EXERCISE AIM: Could you rewrite the listing from the line containing "Task: Select the Coloring Rule Name: UDP row" through its final line, replacing "dropdown" with "menu", changing nothing else, and leaving out the pictures?

——————————

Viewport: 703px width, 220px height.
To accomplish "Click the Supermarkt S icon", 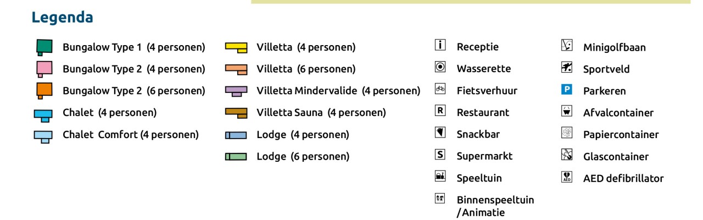I will [440, 155].
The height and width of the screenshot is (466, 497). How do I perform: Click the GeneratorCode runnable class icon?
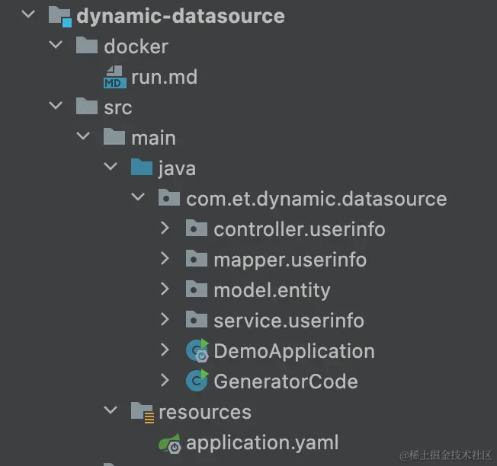(197, 381)
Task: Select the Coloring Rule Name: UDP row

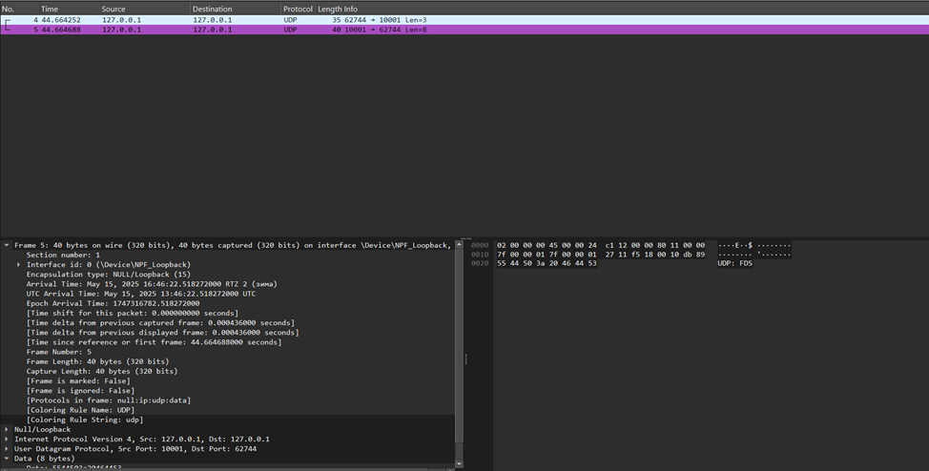Action: [x=86, y=410]
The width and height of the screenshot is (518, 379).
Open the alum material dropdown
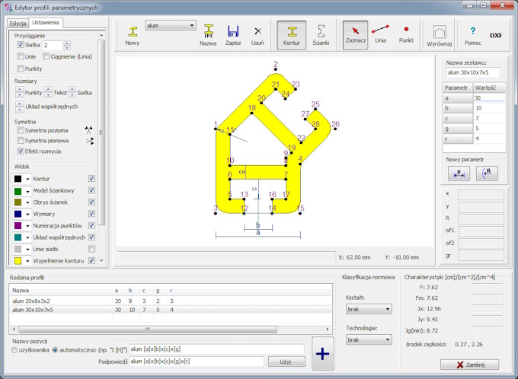(x=171, y=25)
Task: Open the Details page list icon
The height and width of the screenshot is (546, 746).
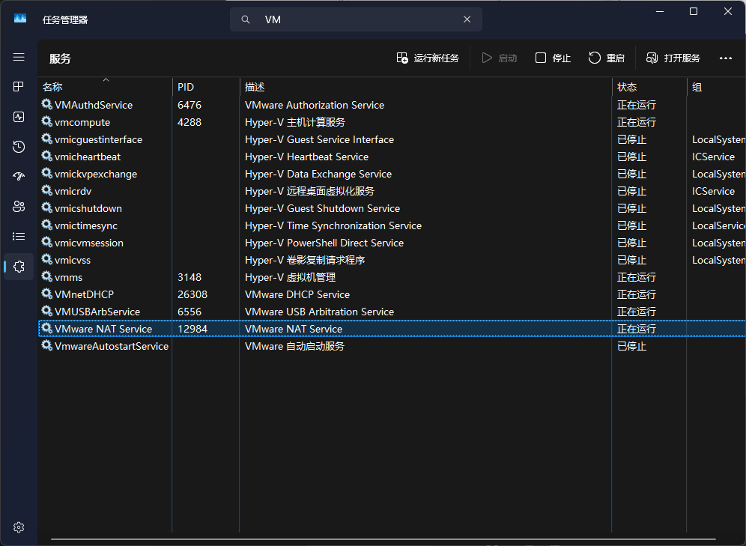Action: tap(19, 237)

——————————

RESULT OF THE TASK:
Task: Select the Coloring Rule Name: UDP row

Action: [x=86, y=410]
The width and height of the screenshot is (518, 379).
Open the alum material menu
(x=171, y=25)
Task: Open the Details page list icon
The height and width of the screenshot is (546, 746).
Action: tap(19, 237)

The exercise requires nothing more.